---
language:
- en
library_name: transformers
license: mit
pipeline_tag: text-classification
tags:
- arxiv
- scientific-text-classification
- scibert
- streamlit-demo
datasets:
- librarian-bots/arxiv-metadata-snapshot
metrics:
- accuracy
- f1
---

# Article Topic Service SciBERT

SciBERT text classifier for scientific article topic prediction from article title and abstract.

## Labels

- Artificial Intelligence
- Natural Language Processing
- Computer Vision
- Machine Learning
- Computer Science Theory and Algorithms
- Mathematics
- Statistics
- Electrical Engineering
- Astrophysics
- Condensed Matter Physics
- Quantum Physics
- Quantitative Biology

## Dataset

Balanced 12-class subset built from `librarian-bots/arxiv-metadata-snapshot`.

- Train: 30,000 examples
- Validation: 3,600 examples
- Test: 3,600 examples

## Metrics

- Validation accuracy: 0.8350
- Validation macro F1: 0.8351
- Test accuracy: 0.8356
- Test macro F1: 0.8351
- Title-only test accuracy: 0.7522
- Title-only test macro F1: 0.7495

## Usage

```python
from transformers import AutoModelForSequenceClassification, AutoTokenizer
import torch

model_id = "Ian-Khalzov/article-topic-service-scibert"
tokenizer = AutoTokenizer.from_pretrained(model_id)
model = AutoModelForSequenceClassification.from_pretrained(model_id)
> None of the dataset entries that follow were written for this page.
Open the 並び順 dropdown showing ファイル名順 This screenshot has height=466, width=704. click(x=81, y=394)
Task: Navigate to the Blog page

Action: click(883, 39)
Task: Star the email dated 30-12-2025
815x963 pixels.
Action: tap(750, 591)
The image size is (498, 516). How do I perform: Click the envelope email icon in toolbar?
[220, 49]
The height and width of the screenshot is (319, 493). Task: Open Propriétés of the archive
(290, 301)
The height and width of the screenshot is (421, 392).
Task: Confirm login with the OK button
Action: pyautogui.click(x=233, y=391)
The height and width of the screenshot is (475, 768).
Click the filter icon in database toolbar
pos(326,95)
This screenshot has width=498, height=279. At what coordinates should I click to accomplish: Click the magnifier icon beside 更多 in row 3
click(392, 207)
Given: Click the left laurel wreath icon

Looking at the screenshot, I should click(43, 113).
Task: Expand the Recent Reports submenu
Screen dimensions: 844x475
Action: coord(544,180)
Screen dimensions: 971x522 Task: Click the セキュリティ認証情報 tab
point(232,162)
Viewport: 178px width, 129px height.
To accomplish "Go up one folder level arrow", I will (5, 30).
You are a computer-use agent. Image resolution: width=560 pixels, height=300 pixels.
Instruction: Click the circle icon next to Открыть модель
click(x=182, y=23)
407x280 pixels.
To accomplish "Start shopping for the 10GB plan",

text = "Title: Large language models for scientific document classification\n\nAbstract: We study..."
inputs = tokenizer(text, return_tensors="pt", truncation=True, max_length=256)
with torch.inference_mode():
    probs = torch.softmax(model(**inputs).logits[0], dim=-1)

predicted_label = model.config.id2label[int(probs.argmax())]
print(predicted_label)
```

## Notes

The current baseline is strongest on physics-heavy classes and weakest on the broad `Machine Learning` category, where topical overlap with AI, NLP, CV, and Statistics remains high.